Primer - If it fits, does it really matter?

Discussion in 'Shooting Related Threads' started by t7731, Jul 18, 2012.

Thread Status:
Not open for further replies.
  1. t7731

    t7731 Member

    Joined:
    Jun 9, 2012
    Messages:
    252
    Location:
    Westminster, MD
    Brand new to reloading - Picked up some reclained shot today from a neighboring club. While I was there, I got to talking to a couple of fellows that have been reloading for years. I told them that I have been collecting hulls - AA's, STS, and Nitro's and asked them what other components I should use.

    Below is what they use in any/all of those hulls above:

    Powder - Alliant Clay Dot
    Wad - Claybuster WAA12
    Primer - Fiocchi 616 (.209 Type)

    They bought this stuff at the club and they had some of it in stock at pretty good prices, so I bought enough to load 1000 shells.

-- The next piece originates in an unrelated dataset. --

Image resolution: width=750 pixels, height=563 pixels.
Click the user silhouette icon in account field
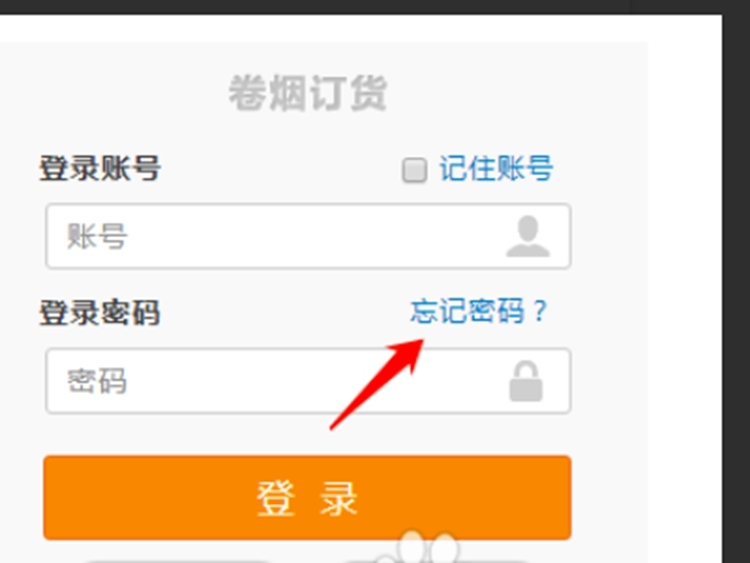(x=528, y=236)
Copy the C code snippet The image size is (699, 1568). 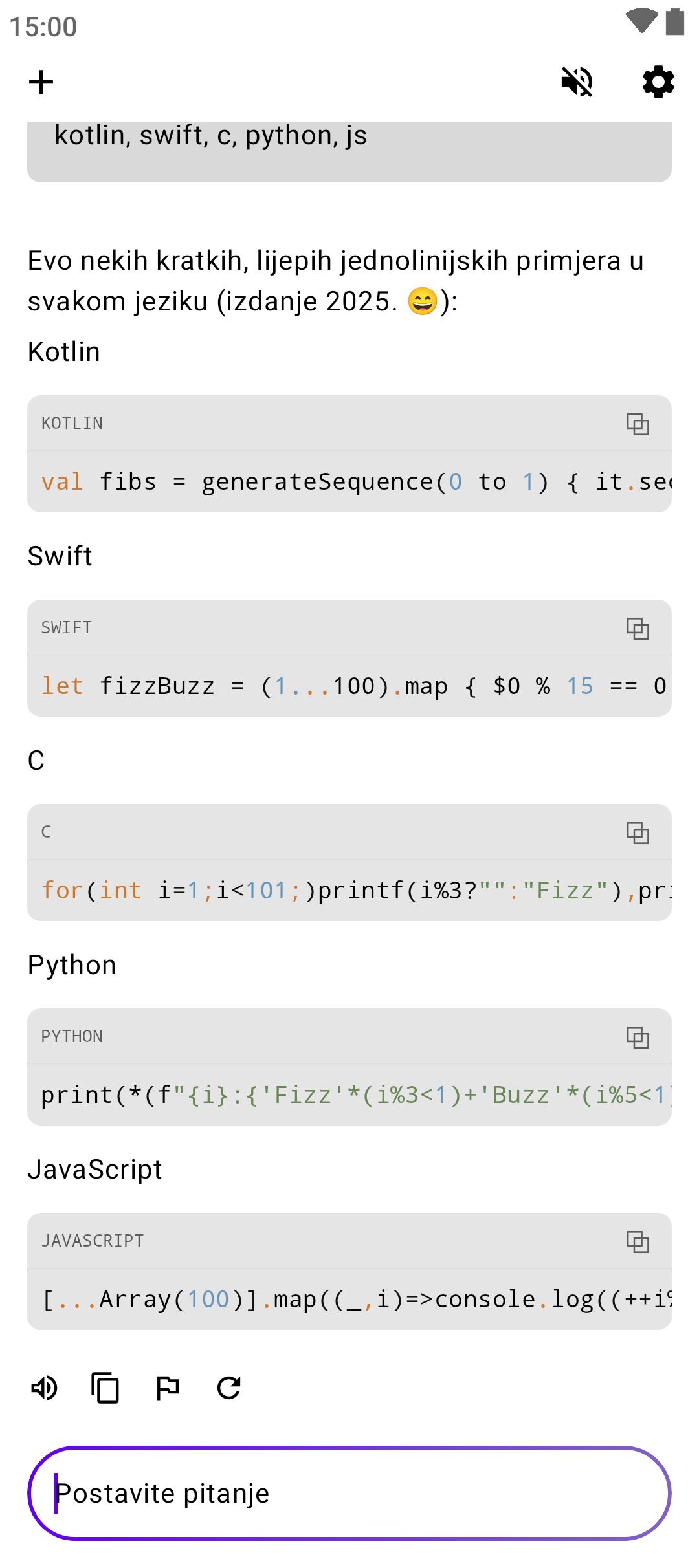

    I came home and pulled up the reloaders guide on the Alliant website. To my dismay, there is not a recipe on their site that uses these three components. The closest recipe on their site uses Rem 209P Primers. I also found another recipe on another site that uses the same wads/primers, but a different powder.

    My question is this. Would substituting the Rem 209 with the Fiocchi 616 (.209 Type) cause any saftey or quality concerns?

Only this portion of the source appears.